It's 2021 and seemingly every headphone manufacturer offers a pair of noise-canceling headphones. But every headphone that is advertised as having "noise-cancellation" might not be what you're expecting. This is because there are two different kinds of noise cancellation — active and passive — and they are very different.

What is "active" noise-cancellation?

Active noise-canceling headphones get their name because they have built-in technology that allows them to "actively" seeks out and destroys ambient sounds before they reach your ears. These headphones have miniature microphones in each ear cup that listen to ambient noise frequencies coming from outside the earcups, and they then electronically generate the exact opposite sound frequencies — these are called antiphases — that effectively “cancels” out both sets of sound when the soundwaves physically collide. The result is that you only hear the music. Active means that the headphones have a built-in battery that’s dedicated to powering these noise-canceling microphones.

What is "passive" noise-cancellation?

Passive noise-canceling is a slipperier term that is sometimes used in marketing, but is more accurately referred to as noise-isolating. These headphones use their natural shape and materials to block out ambient sound. Passive noise-canceling headphones don’t have any powered microphones or built-in technology that actively seeks out and destroys ambient frequencies. In fact, they don't actually have to be powered or have a built-in battery at all. Anything that physically covers your ears, like ear muffs, is able to isolate noise and can be considered to be "passivez' noise-canceling.
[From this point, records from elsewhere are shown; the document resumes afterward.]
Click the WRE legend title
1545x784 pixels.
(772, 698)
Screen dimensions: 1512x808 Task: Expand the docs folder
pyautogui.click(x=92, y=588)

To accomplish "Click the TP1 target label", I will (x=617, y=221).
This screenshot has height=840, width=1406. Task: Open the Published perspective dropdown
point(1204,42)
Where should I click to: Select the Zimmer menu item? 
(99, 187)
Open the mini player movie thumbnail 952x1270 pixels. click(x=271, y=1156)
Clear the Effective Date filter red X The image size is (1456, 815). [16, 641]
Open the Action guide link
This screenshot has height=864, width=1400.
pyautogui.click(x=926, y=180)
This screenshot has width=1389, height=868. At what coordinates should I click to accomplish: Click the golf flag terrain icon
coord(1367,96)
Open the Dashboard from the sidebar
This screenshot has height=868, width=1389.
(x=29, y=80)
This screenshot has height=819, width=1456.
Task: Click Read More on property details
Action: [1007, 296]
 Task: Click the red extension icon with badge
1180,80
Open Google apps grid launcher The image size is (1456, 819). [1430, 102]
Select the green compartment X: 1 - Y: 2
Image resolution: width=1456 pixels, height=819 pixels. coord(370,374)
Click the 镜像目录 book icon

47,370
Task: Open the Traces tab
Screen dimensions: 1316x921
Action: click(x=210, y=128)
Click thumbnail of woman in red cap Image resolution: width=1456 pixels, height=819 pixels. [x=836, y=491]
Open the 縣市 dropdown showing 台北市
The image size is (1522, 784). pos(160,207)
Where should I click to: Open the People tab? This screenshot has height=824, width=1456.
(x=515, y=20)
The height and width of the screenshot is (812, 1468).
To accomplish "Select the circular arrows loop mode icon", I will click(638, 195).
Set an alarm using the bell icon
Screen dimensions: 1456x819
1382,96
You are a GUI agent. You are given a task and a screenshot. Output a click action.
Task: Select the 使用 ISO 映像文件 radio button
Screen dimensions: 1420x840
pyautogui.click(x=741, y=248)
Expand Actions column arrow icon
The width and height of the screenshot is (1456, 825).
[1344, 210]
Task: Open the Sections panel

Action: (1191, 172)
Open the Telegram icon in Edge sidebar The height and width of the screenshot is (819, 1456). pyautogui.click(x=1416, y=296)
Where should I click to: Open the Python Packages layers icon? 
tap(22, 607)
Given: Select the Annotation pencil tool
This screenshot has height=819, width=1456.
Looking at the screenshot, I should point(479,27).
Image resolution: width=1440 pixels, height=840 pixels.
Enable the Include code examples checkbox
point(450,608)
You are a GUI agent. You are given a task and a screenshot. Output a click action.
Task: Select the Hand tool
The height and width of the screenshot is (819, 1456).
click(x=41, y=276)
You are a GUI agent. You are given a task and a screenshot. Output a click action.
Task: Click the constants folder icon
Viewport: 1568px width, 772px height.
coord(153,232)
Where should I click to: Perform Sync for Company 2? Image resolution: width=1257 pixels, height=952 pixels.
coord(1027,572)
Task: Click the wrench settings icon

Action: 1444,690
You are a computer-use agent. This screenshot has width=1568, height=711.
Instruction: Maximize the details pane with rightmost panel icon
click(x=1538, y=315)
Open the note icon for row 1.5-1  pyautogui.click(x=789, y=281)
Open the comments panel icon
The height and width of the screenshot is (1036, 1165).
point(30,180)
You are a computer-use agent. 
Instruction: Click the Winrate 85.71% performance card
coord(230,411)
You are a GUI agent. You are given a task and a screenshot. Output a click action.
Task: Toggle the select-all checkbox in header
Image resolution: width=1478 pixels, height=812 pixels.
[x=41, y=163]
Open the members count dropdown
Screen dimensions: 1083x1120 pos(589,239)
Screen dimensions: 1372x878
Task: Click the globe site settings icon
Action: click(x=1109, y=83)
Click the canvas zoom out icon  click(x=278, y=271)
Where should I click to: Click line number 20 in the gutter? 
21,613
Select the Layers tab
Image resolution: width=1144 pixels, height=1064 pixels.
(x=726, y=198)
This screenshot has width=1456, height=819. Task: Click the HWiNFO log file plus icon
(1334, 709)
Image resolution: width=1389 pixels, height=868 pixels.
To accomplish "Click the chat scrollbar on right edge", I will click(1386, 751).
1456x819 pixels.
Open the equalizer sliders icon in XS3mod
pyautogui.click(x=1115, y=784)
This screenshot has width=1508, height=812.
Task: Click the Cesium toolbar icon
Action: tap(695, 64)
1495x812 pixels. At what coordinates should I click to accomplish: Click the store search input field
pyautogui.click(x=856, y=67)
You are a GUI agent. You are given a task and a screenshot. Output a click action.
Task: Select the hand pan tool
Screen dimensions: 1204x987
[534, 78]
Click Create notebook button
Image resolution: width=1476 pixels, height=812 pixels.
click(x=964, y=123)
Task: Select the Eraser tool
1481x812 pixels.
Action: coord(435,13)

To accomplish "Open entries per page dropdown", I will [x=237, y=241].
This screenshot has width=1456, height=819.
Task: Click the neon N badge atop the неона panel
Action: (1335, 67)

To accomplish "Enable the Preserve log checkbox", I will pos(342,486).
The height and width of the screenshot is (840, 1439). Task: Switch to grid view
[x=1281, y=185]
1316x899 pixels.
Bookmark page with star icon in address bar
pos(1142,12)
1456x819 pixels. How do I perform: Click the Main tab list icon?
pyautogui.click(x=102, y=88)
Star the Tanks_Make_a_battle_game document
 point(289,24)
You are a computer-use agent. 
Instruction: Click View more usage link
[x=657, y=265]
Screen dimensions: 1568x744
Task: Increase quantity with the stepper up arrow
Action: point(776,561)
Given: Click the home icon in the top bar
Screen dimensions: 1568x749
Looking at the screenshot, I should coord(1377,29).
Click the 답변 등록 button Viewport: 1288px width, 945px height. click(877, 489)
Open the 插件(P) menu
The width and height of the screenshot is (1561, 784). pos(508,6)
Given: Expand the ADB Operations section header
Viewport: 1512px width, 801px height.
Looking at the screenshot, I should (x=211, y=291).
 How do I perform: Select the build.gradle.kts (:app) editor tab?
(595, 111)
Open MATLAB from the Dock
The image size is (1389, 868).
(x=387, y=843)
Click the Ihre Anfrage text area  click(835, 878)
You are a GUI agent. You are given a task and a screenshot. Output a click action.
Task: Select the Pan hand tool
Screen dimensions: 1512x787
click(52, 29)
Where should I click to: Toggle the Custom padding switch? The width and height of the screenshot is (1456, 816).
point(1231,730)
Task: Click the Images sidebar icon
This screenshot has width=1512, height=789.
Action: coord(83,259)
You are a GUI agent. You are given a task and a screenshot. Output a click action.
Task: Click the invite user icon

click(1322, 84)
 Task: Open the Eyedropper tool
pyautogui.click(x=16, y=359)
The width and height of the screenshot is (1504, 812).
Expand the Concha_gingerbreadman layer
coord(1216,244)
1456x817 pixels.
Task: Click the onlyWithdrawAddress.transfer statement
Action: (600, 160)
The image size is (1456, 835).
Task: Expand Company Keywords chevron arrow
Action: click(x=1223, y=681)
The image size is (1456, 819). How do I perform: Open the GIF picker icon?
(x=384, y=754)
Active or passive noise-cancellation: which is better?

It depends. We generally recommend active noise-canceling for most people because the upsides — being able to hear your music better at lower volumes — generally outweigh the downsides, but ultimately it depends on what you're using the headphones for.

Active noise-canceling headphones do a better job at blocking out outside sounds, so if they're great for commuters, travelers and people working in busy office environments. That said, active noise-canceling headphones do have their downsides — the biggest one is that they don't sound as good with ANC turned on.

In order to effectively cancel out ambient noise-frequencies, active noise-canceling headphones need to add counter frequencies (antiphases), which adds noise and ultimately leads to sound degradation. That is why professionals like DJs, even though they are working in a very noisy environment, might favor passive noise-canceling headphones which won't muck up what they're hearing with active cancellation.

The good news is that most active noise-canceling headphones have different modes to turn ANC on or off. This is ideal for when you're listening to your headphones in quiet environments. If you have any pair of ANC headphones, try toggling the noise-canceling on/off and hear how it affects sound quality.

The other thing to note is that active noise-cancellation doesn't just effect sound quality, it also has an affect on your ears. When ANC is switched on, it creates soundwaves that create a pressure against your ears. It's not a painful sensation, but it's similar to what you'll feel while driving through a tunnel or ascending to cruise altitude in an airplane. Basically, some people might find this sensation unpleasant, especially when wearing the headphones for an extended period of time.